**The task**: Within this material, find every line where the string "click" appears, and copy it out.

**Supplied entries**:
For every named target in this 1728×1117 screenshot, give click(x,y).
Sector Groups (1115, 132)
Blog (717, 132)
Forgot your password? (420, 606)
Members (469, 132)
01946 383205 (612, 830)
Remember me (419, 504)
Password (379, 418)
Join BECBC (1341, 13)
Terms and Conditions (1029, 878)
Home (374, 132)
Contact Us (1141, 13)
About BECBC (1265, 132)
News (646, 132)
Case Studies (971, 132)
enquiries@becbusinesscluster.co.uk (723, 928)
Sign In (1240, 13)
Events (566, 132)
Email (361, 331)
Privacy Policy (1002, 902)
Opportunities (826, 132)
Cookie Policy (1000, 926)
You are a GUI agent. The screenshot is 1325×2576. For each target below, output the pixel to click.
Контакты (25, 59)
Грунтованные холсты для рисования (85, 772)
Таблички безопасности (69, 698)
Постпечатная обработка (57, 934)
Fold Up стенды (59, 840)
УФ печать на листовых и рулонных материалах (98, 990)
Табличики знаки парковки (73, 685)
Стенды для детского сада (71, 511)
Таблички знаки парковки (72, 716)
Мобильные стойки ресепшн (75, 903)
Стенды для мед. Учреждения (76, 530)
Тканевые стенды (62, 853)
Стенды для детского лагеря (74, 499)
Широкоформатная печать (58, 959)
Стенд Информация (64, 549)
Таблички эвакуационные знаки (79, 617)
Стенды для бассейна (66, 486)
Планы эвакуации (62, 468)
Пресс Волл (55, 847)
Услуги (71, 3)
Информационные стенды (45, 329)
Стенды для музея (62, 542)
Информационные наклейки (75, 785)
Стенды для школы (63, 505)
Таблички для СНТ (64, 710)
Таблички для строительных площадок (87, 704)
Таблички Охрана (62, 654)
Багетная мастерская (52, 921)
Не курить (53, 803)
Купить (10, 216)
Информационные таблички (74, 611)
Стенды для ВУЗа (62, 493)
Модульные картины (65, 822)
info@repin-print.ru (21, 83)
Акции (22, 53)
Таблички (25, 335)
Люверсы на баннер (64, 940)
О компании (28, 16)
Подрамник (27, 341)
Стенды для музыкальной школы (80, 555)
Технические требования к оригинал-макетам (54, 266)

**Task answer**:
For every named target in this 1728×1117 screenshot, give click(x,y).
You are a GUI agent. The screenshot is 1325×2576. For each target below, output the pixel to click.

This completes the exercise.